The Hindu Kush Himalayan region greatly influences monsoon season during Indian summers. Over the last 60 years, the Hindu Kush Himalayan (HKH) region has witnessed extreme changes with extreme with extreme warm weather that was unknown to this region previously.
It is thought that climate change has led to extreme changes in weather patterns across India; especially in the Himalayan range, which is simultaneously important ecologically but fragile.
The HKH region is part of the Himalayan mountain range, is 3,500 square kilmoteres in size, and spans across eight different countries including India, Nepal, and China. Ten of India’s states fall under this region which include Jammu and Kashmir, Himachal Pradesh, Uttarakhan, Sikkim, Arunachal Pradesh, Meghalaya, Nagaland, Manipur, Mizoram, Tripura, and hill regions of Assam and West Bengal.
This region is known to be a heat source in summers and a heat sink in winters.
According to a climate assessment released earlier this year in February by the International Centre for Integrated Mountain Development (ICIMOD), a Kathmandu-based intergovernmental body, the mountain in the HKH region have been heating up at a much faster rate than the global average.
Drastic changes in heat weather patterns have occurred over the past 60 years with warm nights increasing by 1.7 per decade and warm days increasing by 1.2 per decade.
Along with these findings, there has been excessive rainfall that has led to deluges, flash floods, and cloud bursts, which before witnessed extreme heatwaves and was high-deficit in rainfall.
Many districts in Arunachal Pradesh were under severe rain deficit until the first week of July; after which extreme rainfall occurred causing floods that mainly affected the Tawang and West Kameng districts in the state.
Four of Assams districts – Dhuburi, Kokrajhar, Bongaigaon, Barpeta – witnessed the most severe rainfall and flooding in the state between the end of June and the end of July. The flood conditions did not relent until August 6.
Flooding struck Meghalaya in mid-July with the Khasi and Garo hills witnessing the most extreme rainfall.
In Uttarakhand, the most extreme rainfall and flooding occurred in a varied pattern between July and August. Local flash floods and landslides hit districts such as Nainital, Bageshwar and Tehri Garhwal. Cloudbursts also hit the region.
According to some reports, at least 22 people, including two people from Nepal, died and others were injured due to extreme rain and flooding in Himachal Pradesh. The report added that in the Kathua and Samba districts of Jammu and Kashmir, heavy rainfall led to flash floods, raised water level in major rivers like the Tawi, and left low-lying areas submerged in water.
According to a report published by the India Meteorological Department (IMD), degrading ecosystems, outmigration as well as increase in air pollution could be behind the rampant climate change observed in the HKH region.
According to the report, even implementing the most ambitious goal of restricting global greenhouse gas emissions to 1.5 degrees Celsius recommended in the Paris Agreement would lead to 2.1 degrees rise in temperatures by the end of the century.

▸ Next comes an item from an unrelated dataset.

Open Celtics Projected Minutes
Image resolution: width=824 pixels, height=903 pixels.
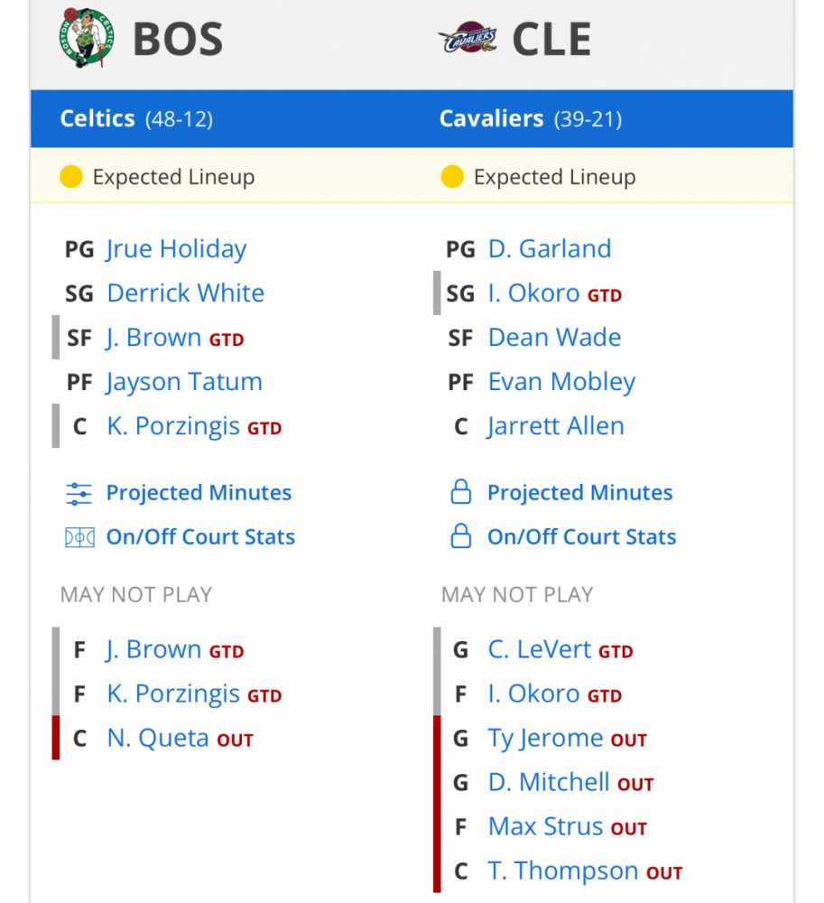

While human-induced climate change has spiked the frequency and intensity of daily temperature extremes since the mid-20th century, it has been much evident in 2019. Countries across the globe have seen record-breaking extreme temperatures, starting from January, and have experienced climate related events such as coldwave, heatwave, floods, drought and cyclones, among others.
While the frequency and intensity of daily temperature extremes have spiked since the mid-20th Century, these changes have become much more evident in 2019. It is thought that these drastic changes in weather patterns are due to climate change which is human induced. All over the world, there are reports of record-breaking temperature extremes, cold waves, heat waves, droughts, cyclones, and other extreme weather patterns.